— begin PAGE TEXT —

Preferably, the periodically varying value increases substantially
linearly with time from a minimum value to a maximum value, and
then decreases linearly with time back to the minimum value. If
plotted as a function of time, the resulting graph appears as a
substantially triangular waveform. The period of the periodically
varying value is preferably 10.sup.-5 sec; i.e., it varies at a
frequency of 100 kHz. The output 306c from the adder 306 is
accordingly a stream of periodically varying numeric values whose
midpoint moves up and down by an amount generally proportional to
the increase and decrease in speaker current, as depicted at 404 in
FIG. 5b.
[0069] The output 306c of the adder is next compared against a
threshold value. The adder output is accordingly coupled to one
input 308a of a comparator 308. The threshold value is applied to a
second input 308b of the comparator. The comparator output is
accordingly at one state when the numeric value from the adder is
less than the threshold, and at a second value when the numeric
value is less than the threshold. Thus, the output values of the
comparator essentially form a periodic waveform similar to a square
wave having a pulse width--i.e., a duty cycle--that varies with the
load current as measured at R1. As the load current value rises, a
greater portion of the periodically varying values will lie above
the threshold value, Th, causing more of the normally "1" state of
the comparator to be forced to a "0" state as illustrated by the
dotted lines extending between FIGS. 5b and 5c, and the plot 406 in
FIG. 5c. But for the current limituing circuit, the comparator
output would be a combination of the solid and dotted "1"-state
lines. The effect of the current limiting circuit is to eliminate
that portion of the plot 406 shown in dotted lines for the
illustrated threshold and load current affect. Thus, the switching
FETs 210, 212 (FIG. 1) will be switched on for smaller durations of
time, thereby reducing output current from the amplifier.
[0070] The preferred circuit begins current limiting when the load
current exceeds 40 amps, and cuts off load current flow when the
load current exceeds 50 amps. Accordingly, a square wave is
developed in the 40-50 amp range.

— end PAGE TEXT —

## WHAT TO DO
**a)** In the passage on amplifier current limiting, at what load current does the preferred circuit cut off load current flow?
**b)** Write out the passage on amplifier current limiting word for word, starting at "[0070] The preferred" and ending at "40-50 amp range.".

— begin ENTRIES PROVIDED —

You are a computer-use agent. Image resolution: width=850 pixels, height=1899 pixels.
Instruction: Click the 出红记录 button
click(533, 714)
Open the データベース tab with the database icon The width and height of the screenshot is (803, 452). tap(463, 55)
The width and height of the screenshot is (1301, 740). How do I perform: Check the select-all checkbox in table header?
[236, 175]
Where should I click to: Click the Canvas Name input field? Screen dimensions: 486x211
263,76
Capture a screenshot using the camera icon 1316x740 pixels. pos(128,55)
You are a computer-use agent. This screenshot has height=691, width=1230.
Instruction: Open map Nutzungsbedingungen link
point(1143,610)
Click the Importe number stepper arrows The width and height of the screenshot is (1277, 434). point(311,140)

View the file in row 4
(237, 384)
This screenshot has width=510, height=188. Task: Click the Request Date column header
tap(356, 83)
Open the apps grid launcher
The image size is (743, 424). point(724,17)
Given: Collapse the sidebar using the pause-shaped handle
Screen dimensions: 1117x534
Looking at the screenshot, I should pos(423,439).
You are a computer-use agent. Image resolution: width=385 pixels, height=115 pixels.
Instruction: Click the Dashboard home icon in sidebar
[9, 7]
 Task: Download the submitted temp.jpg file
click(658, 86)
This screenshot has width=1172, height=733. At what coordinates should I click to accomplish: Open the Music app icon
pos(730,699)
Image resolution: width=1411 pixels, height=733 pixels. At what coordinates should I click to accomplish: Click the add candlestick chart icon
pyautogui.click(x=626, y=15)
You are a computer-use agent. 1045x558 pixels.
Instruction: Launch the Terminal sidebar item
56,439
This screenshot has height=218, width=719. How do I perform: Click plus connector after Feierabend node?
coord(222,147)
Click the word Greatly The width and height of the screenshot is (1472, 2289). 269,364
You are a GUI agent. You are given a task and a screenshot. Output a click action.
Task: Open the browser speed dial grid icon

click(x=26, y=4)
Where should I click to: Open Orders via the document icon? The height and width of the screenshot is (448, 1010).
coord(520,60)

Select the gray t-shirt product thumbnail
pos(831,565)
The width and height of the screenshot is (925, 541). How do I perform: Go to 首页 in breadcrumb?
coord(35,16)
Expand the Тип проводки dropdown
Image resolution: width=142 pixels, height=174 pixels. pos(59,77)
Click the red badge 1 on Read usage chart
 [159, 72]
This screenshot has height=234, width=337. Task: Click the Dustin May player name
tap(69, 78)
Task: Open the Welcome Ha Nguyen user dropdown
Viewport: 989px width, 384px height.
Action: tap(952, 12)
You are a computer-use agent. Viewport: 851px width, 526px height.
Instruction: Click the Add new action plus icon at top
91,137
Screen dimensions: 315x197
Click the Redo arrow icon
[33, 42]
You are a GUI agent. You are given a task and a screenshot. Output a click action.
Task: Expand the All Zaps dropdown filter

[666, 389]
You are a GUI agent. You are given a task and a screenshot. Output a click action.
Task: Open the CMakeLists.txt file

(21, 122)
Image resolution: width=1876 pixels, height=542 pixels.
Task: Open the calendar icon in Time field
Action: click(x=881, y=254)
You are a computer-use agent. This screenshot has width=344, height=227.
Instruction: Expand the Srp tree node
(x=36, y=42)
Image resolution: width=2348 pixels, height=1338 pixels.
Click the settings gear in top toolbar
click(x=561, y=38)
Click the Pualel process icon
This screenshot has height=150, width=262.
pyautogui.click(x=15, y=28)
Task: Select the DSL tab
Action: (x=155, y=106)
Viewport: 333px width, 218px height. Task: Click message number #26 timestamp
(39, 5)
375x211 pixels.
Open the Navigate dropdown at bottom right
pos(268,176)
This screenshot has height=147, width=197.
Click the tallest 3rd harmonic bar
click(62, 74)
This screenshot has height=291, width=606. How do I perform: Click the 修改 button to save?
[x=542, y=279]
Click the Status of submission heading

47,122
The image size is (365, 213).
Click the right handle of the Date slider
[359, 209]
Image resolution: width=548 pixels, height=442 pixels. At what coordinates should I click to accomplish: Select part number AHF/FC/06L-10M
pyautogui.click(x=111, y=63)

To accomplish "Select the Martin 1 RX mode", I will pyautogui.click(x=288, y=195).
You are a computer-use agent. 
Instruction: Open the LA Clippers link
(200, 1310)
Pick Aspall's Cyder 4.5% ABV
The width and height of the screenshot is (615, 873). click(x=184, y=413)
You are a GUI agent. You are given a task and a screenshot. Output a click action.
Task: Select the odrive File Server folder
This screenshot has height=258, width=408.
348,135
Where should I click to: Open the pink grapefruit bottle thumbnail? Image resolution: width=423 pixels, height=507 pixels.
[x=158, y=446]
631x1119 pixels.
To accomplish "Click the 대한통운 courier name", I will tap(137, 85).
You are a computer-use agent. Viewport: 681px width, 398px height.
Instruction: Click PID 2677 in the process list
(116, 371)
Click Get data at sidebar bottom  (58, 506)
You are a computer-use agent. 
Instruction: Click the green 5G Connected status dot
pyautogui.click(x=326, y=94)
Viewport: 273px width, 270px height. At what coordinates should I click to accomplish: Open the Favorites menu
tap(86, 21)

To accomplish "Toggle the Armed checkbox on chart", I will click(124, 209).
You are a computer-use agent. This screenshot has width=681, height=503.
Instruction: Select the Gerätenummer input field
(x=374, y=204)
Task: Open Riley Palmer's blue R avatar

— end ENTRIES PROVIDED —

## PER-TASK OUTPUTS
**a)** It cuts off load current flow when the load current exceeds 50 amps.

**b)**
[0070] The preferred circuit begins current limiting when the load
current exceeds 40 amps, and cuts off load current flow when the
load current exceeds 50 amps. Accordingly, a square wave is
developed in the 40-50 amp range.